1896 lecture by Swami Vivekananda

Vedanta Philosophy: An address before the Graduate Philosophical Society is a lecture given by Swami Vivekananda on 25 March 1896 at the Graduate Philosophical Society of Harvard University. After this lecture, the university offered Vivekananda the chair of Eastern Philosophy.

== Background ==
Vivekananda attended the Parliament of the World's Religions in 1893 as a representative of Vedanta, Hinduism, and India. There, his lectures won the admiration and interest of the public. For the next four years, Vivekananda gave a series of lectures in different cities of America and England. On 25 March 1896, Vivekananda gave a lecture on Vedanta philosophy at the Graduate Philosophical Society of Harvard University. The lecture was recorded stenographically. Later that same year, the lecture was published as a book by the Cambridge University Press. After this lecture, Vivekananda was offered the chair of Eastern Philosophy, but he declined the offer.

== Synopsis ==
In this lecture, Vivekananda discussed Vedantic philosophy in detail. He talked on the history of Vedanta, the role of Vedanta in human life, different branches of Vedanta, dualism, non-dualism, the nature of human mind, human will power, and so on.

In the course of his lecture, Vivekananda drew a comparison between the mentalities of Eastern and Western people. He expressed the opinion that Eastern civilization is much older than Western civilization and that, in consequence, Eastern civilization is more merciful whereas Western civilization is more cruel. Vivekananda opined that in the West, the "culture of the heart" had not kept pace with the acquisition of power. Vivekananda also observed that in the West, few persons develop the power to control their own mind. According to Vivekananda, "It will take time to make [Western people] gentle and good."

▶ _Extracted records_
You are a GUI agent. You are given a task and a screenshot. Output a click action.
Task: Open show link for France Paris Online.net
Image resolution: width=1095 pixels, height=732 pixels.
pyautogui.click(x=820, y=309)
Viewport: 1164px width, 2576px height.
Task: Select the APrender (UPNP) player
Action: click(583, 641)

▶ _Work to complete_
1) From the text on Vivekananda's Harvard lecture, output the passage from "1896 lecture by" to "of Eastern Philosophy." word for word.
2) Decide whether each statement agrees with the text on Vivekananda's Harvard lecture, answering yes or no and quoting the deciding words: (a) The lecture was recorded stenographically. (b) Vivekananda accepted the chair of Eastern Philosophy. (c) The lecture was published as a book by Oxford University Press.

▶ _Answers by task_
1)
1896 lecture by Swami Vivekananda

Vedanta Philosophy: An address before the Graduate Philosophical Society is a lecture given by Swami Vivekananda on 25 March 1896 at the Graduate Philosophical Society of Harvard University. After this lecture, the university offered Vivekananda the chair of Eastern Philosophy.

2)
(a) Yes: "The lecture was recorded stenographically."
(b) No: "Vivekananda was offered the chair of Eastern Philosophy, but he declined the offer."
(c) No: "the lecture was published as a book by the Cambridge University Press."